The Tsardom of Russia (also known as Tsardom of Muscovy; officially Русское царство (Tsardom of Rus') or, in hellenized form, Российское царство) was the name of the centralized Russian state from Ivan IV's assumption of the title of Tsar in 1547 until Peter the Great's foundation of the Russian Empire in 1721.
From 1550 to 1700, Russia grew 35,000 km2 (Holland's size) a year. The period includes the upheavals of the transition from the Rurik to the Romanov dynasties, drawn-out military conflict with the Polish-Lithuanian Commonwealth as well as the Russian conquest of Siberia, leading up to the 42-year reign of Peter the Great, who ascended in 1682 and transformed the Tsardom into a major European power, after a military victory over Sweden and Poland implemented substantial reforms and proclaimed the Russian Empire (Российская Империя) in 1721 making it a recognized European power.

▸ **Given data**:
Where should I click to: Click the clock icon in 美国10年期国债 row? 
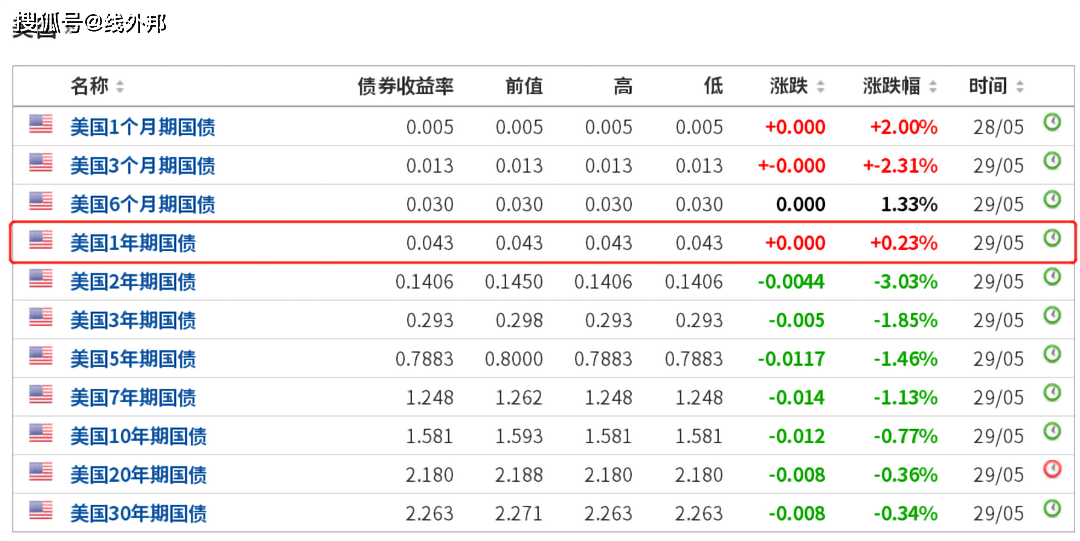(x=1052, y=431)
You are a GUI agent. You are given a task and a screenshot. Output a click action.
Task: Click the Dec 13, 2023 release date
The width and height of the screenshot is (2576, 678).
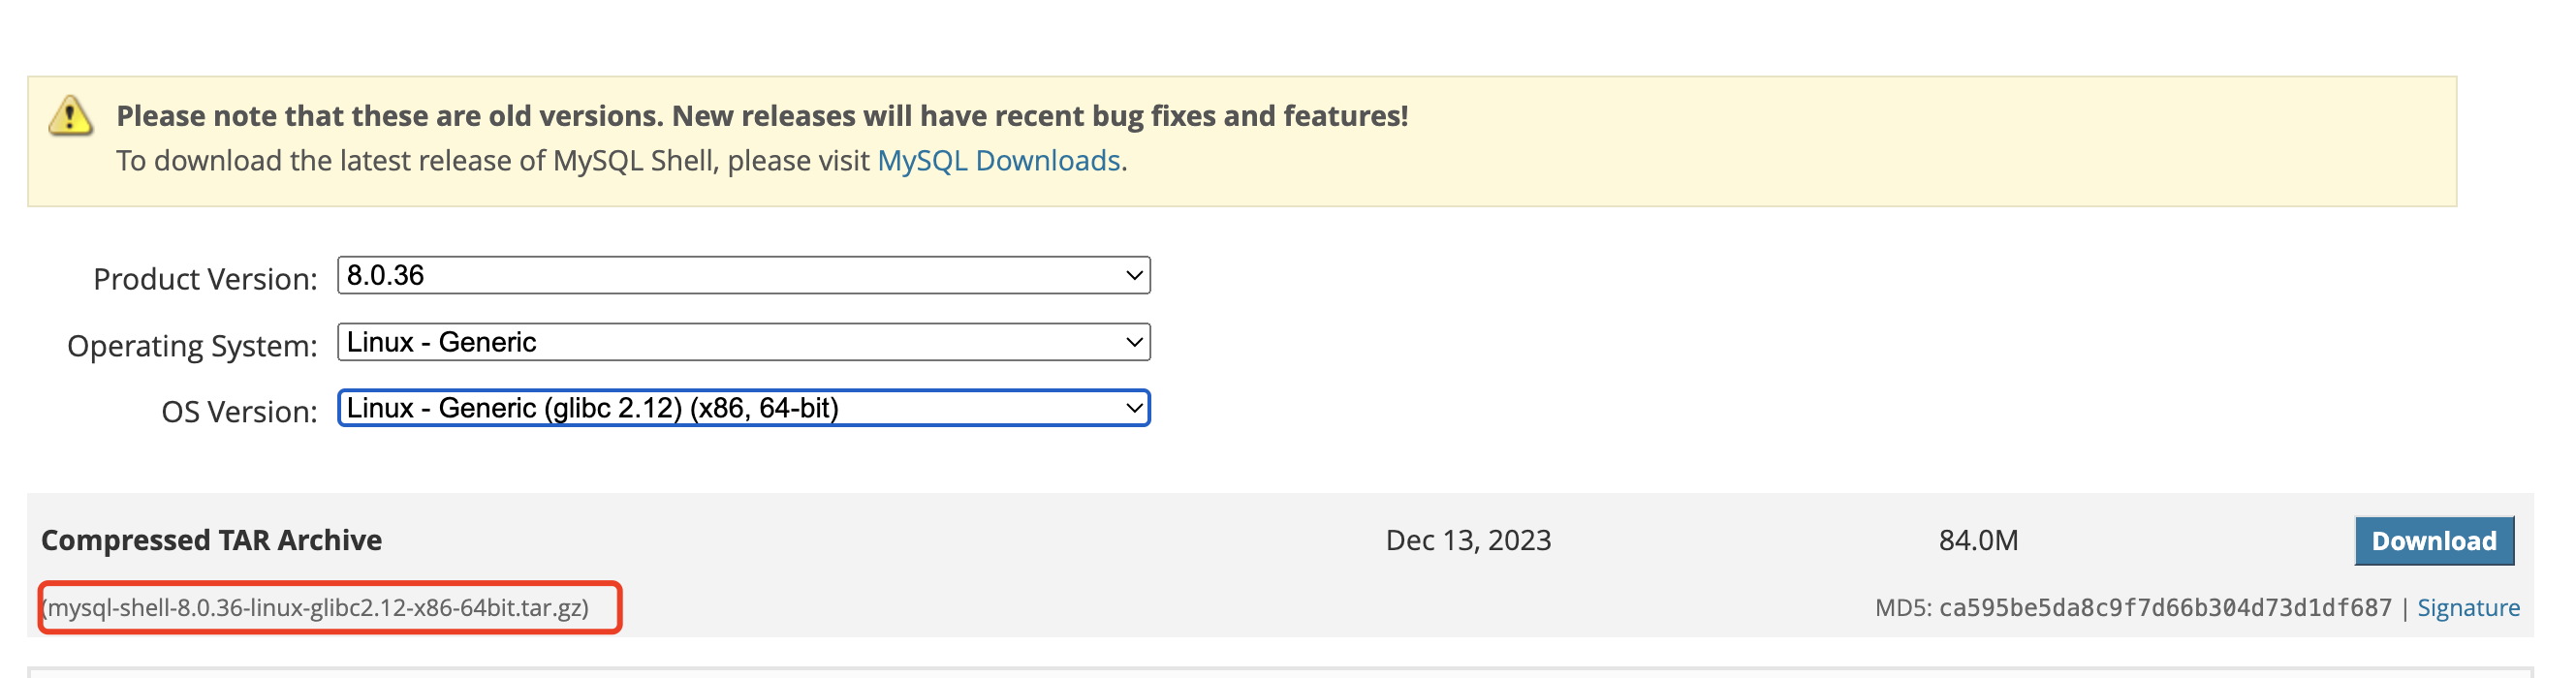[1467, 540]

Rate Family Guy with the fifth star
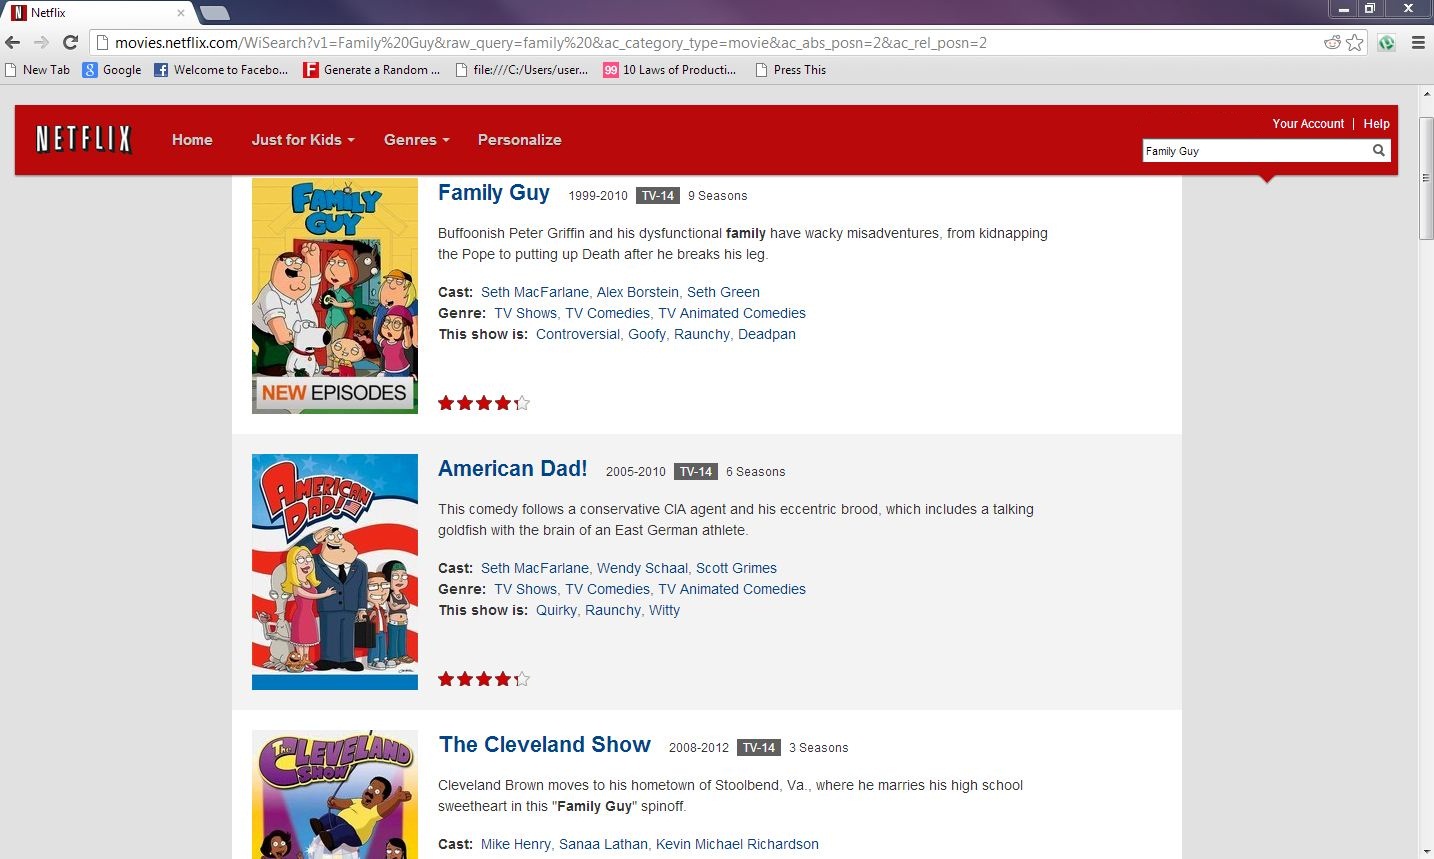click(x=521, y=403)
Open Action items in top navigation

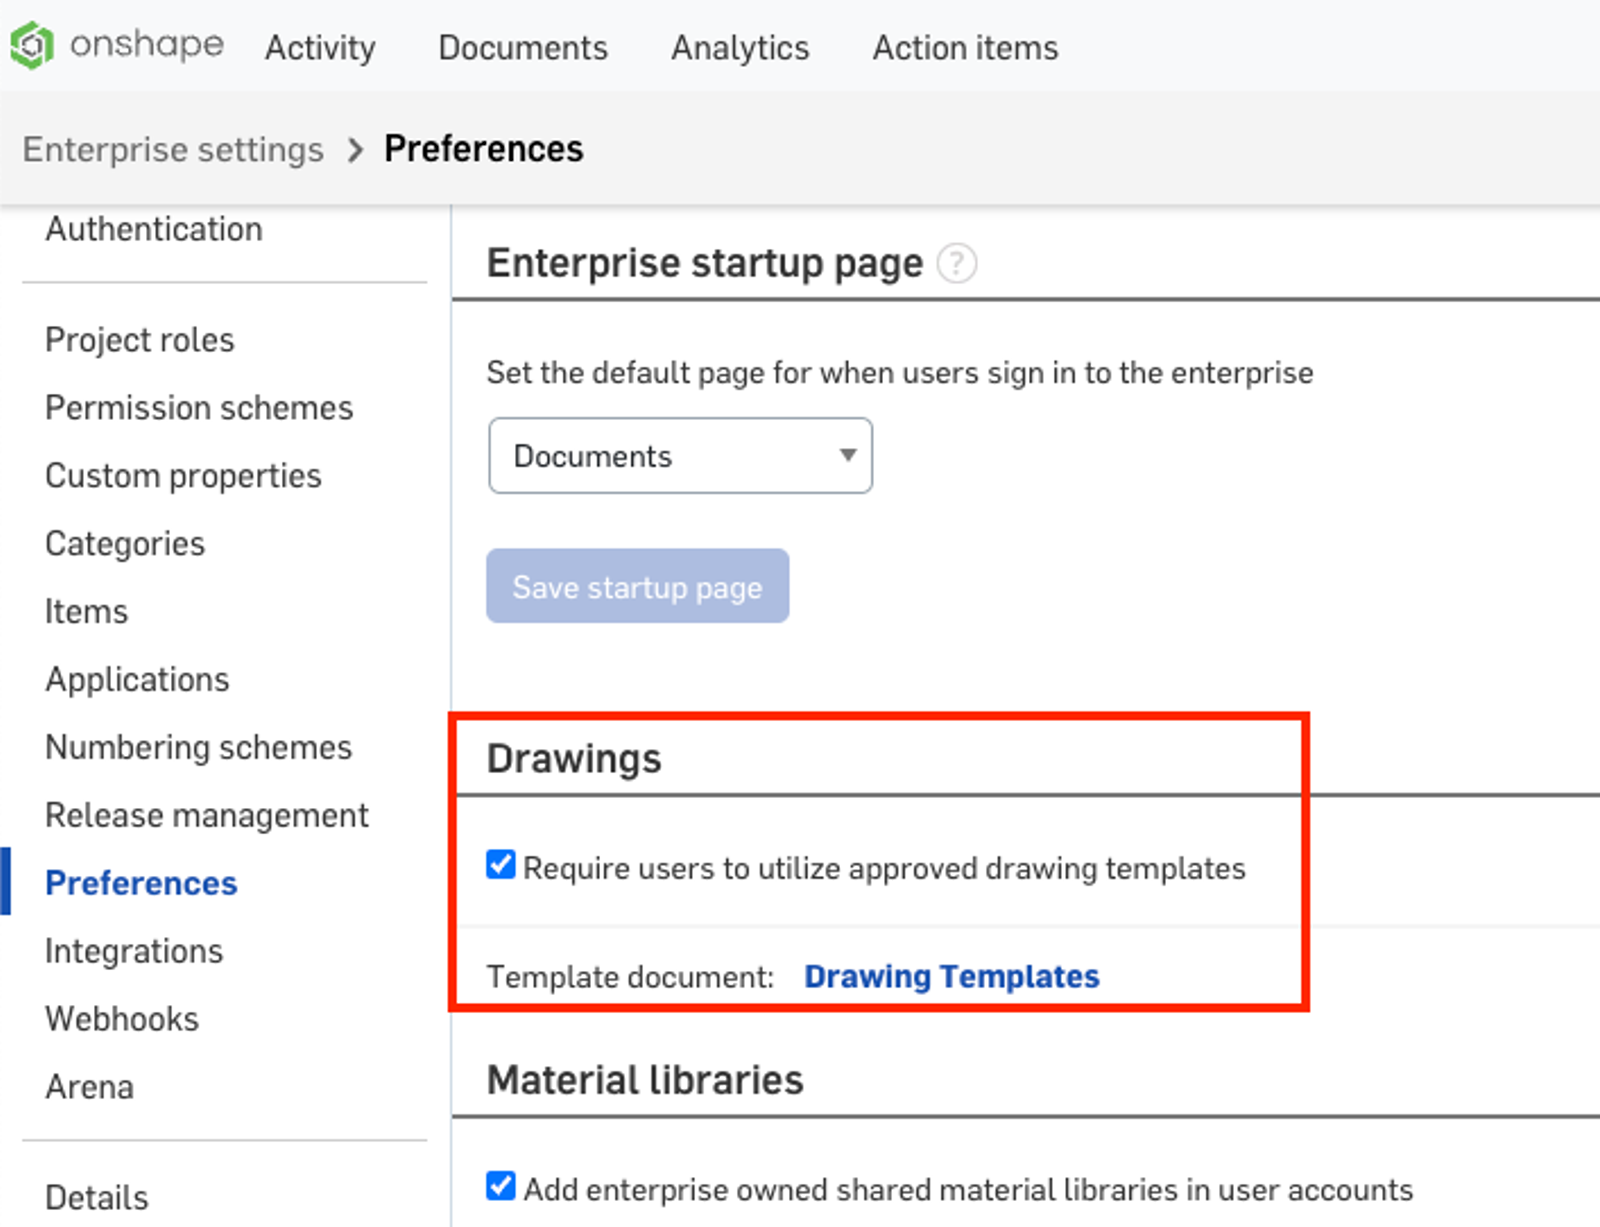964,47
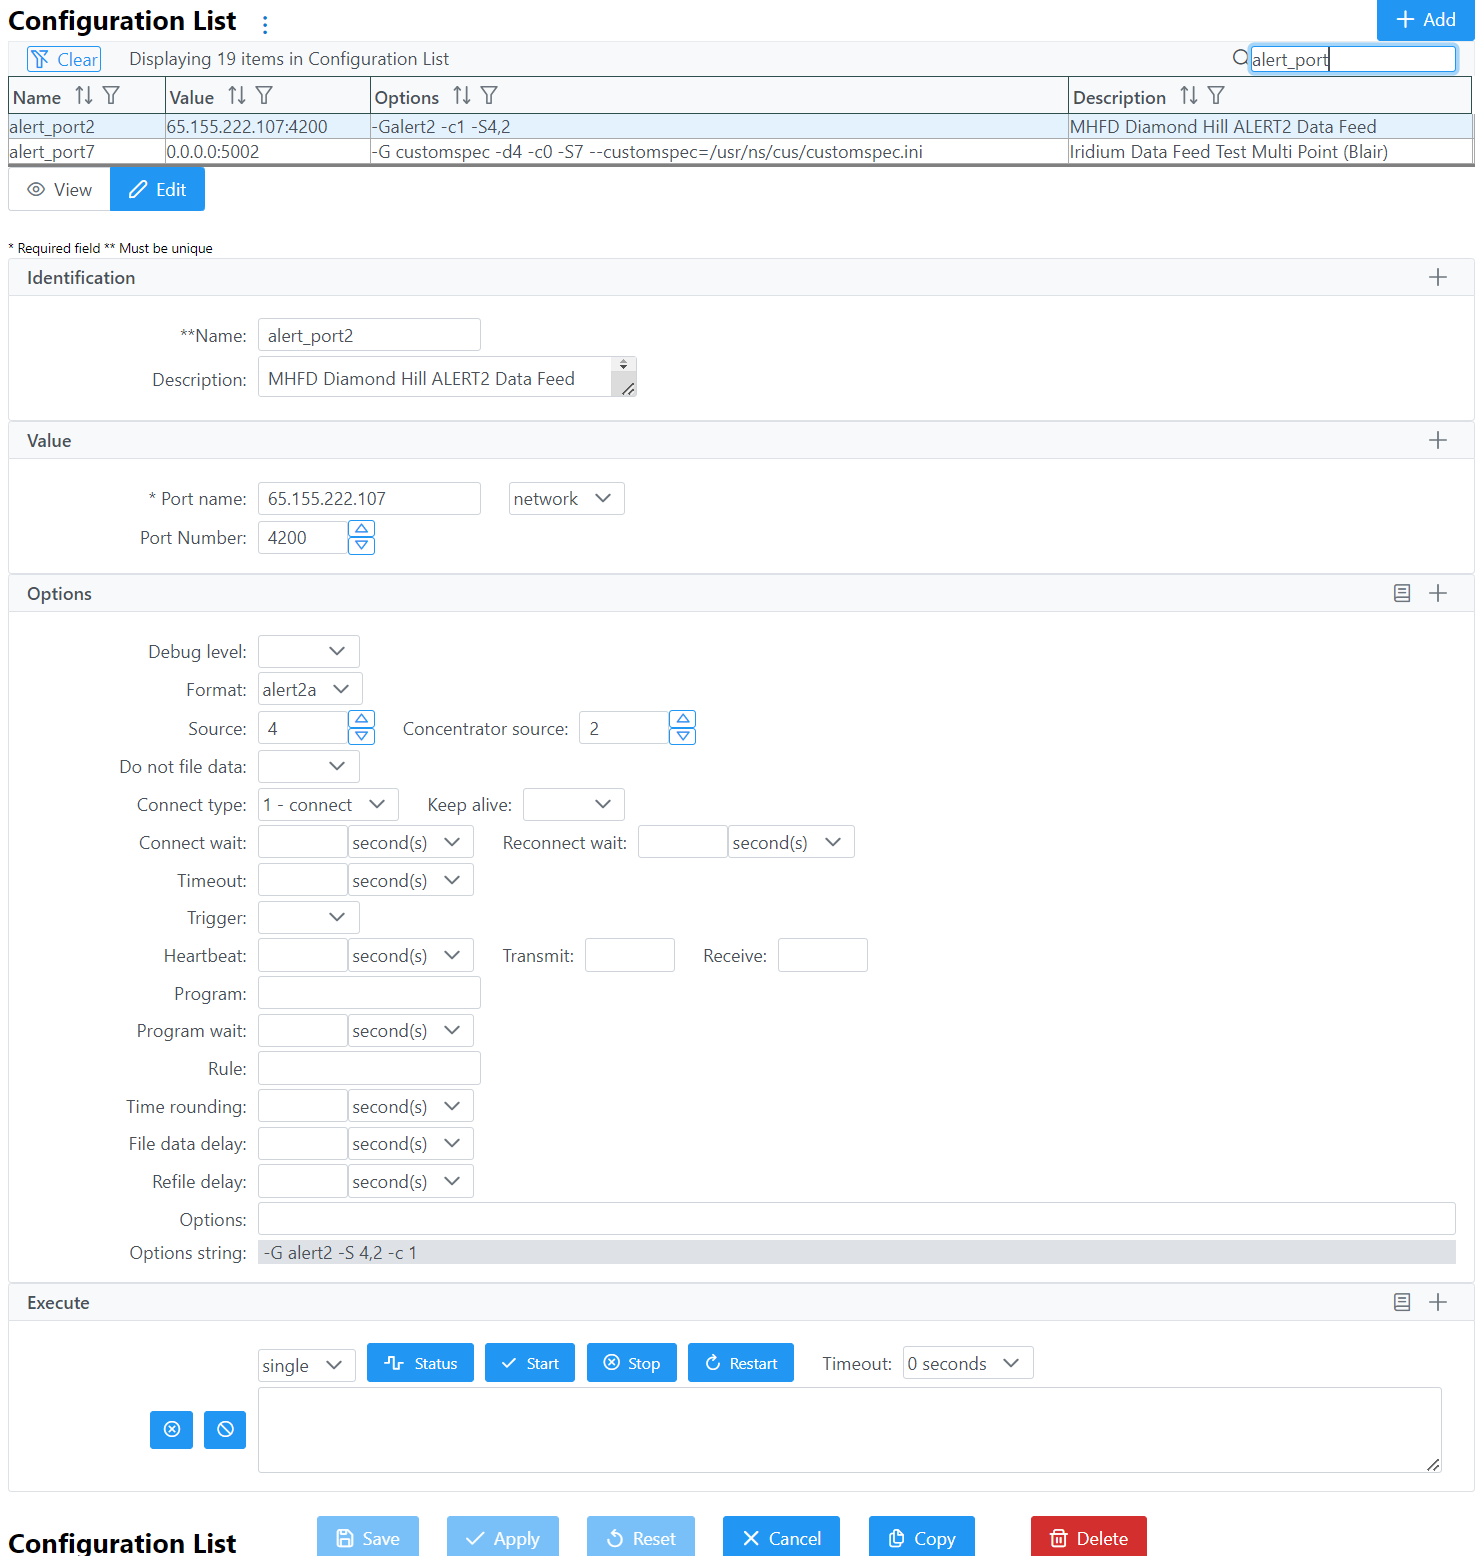
Task: Open the Connect type dropdown
Action: pyautogui.click(x=327, y=805)
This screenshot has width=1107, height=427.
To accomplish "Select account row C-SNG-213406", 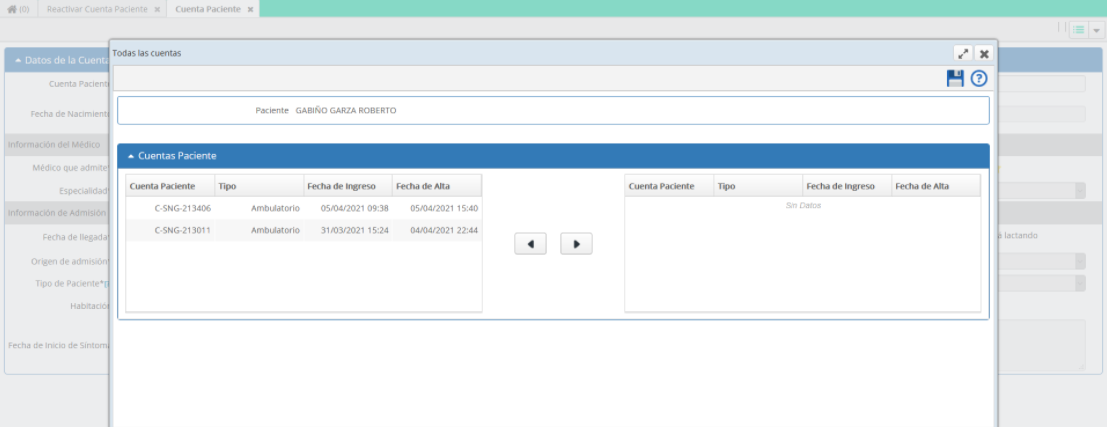I will click(304, 208).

▸ **Requirement 1**: Echo the passage on the Tsardom of Russia word for word, starting with "The Tsardom of" and going on through "Empire in 1721.".
▸ **Requirement 2**: Reproduce from the entries, exactly as they appear, only the lines starting with the line with "You are a GUI" and going on through the line with "Action: pyautogui.click(x=327, y=805)". Leave out the pictures.

▸ **Written solution 1**:
The Tsardom of Russia (also known as Tsardom of Muscovy; officially Русское царство (Tsardom of Rus') or, in hellenized form, Российское царство) was the name of the centralized Russian state from Ivan IV's assumption of the title of Tsar in 1547 until Peter the Great's foundation of the Russian Empire in 1721.

▸ **Written solution 2**:
You are a GUI agent. You are given a task and a screenshot. Output a click action.
Task: Click the Dec 13, 2023 release date
The width and height of the screenshot is (2576, 678).
[1467, 540]

Rate Family Guy with the fifth star
click(x=521, y=403)
Open Action items in top navigation

964,47
Task: Open the Connect type dropdown
Action: pyautogui.click(x=327, y=805)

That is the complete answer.